Below is a list of some of the most common questions we receive.  If you have any questions that are not addressed in this list, please email us at disability@morganwhite.com. We welcome any questions and look forward to explaining any sections of our policy that may not be clear. However, always refer to the policy wording, which can be downloaded from this web site for the final authority.

This list is divided into four categories.  Click each category to jump directly to those questions, or simply scroll down to browse them all.  General | Eligibility | Claims | About Cash Value

General

1. Do I really need a disability policy?
The fact is, there are far more disablements during a year than deaths from any cause. Studies have proven that the average household does not have any type of protection for disablement, even though any member of a family is likely to become disabled.

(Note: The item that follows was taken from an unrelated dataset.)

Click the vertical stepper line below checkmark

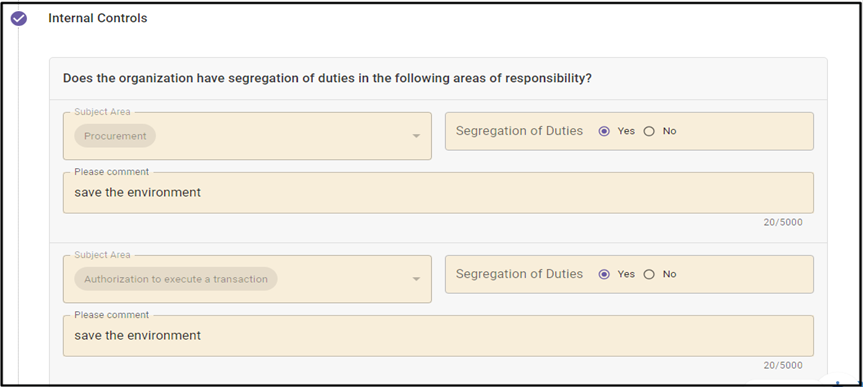(19, 206)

2. Do I really need disability insurance for my wife?
While you are working, who would look after your children and your wife if she became disabled? The Executive Disability Plan will provide monthly cash payments for three years, followed by a large lump sum which would help towards the cost of hiring child-care and specialized care for your wife.

3. Do I really need disability insurance for my children?
Kids will be kids and we all know how active and accident-prone they can be. If they should become disabled and needed specialized assistance, the Executive Disability Plan will provide you with the cash to give them the best possible care they deserve.

4. What else would the Plan cover for me?
If you are disabled and unable to work, the Executive Disability Plan will help to pay all the financial commitments you may have –house payments, loan repayments, household living expenses, education costs, etc.

5. Does the Executive Disability Plan cost a great deal?
No. It costs relatively little when compared to other forms of insurance. There are several payment options for you to choose from which will suit you. Do not forget when you sign up you pay the same rate up until you reach age 60.

6. If I apply, do I have to take a physical examination?
No, physical examination is not required and there are no occupation restrictions.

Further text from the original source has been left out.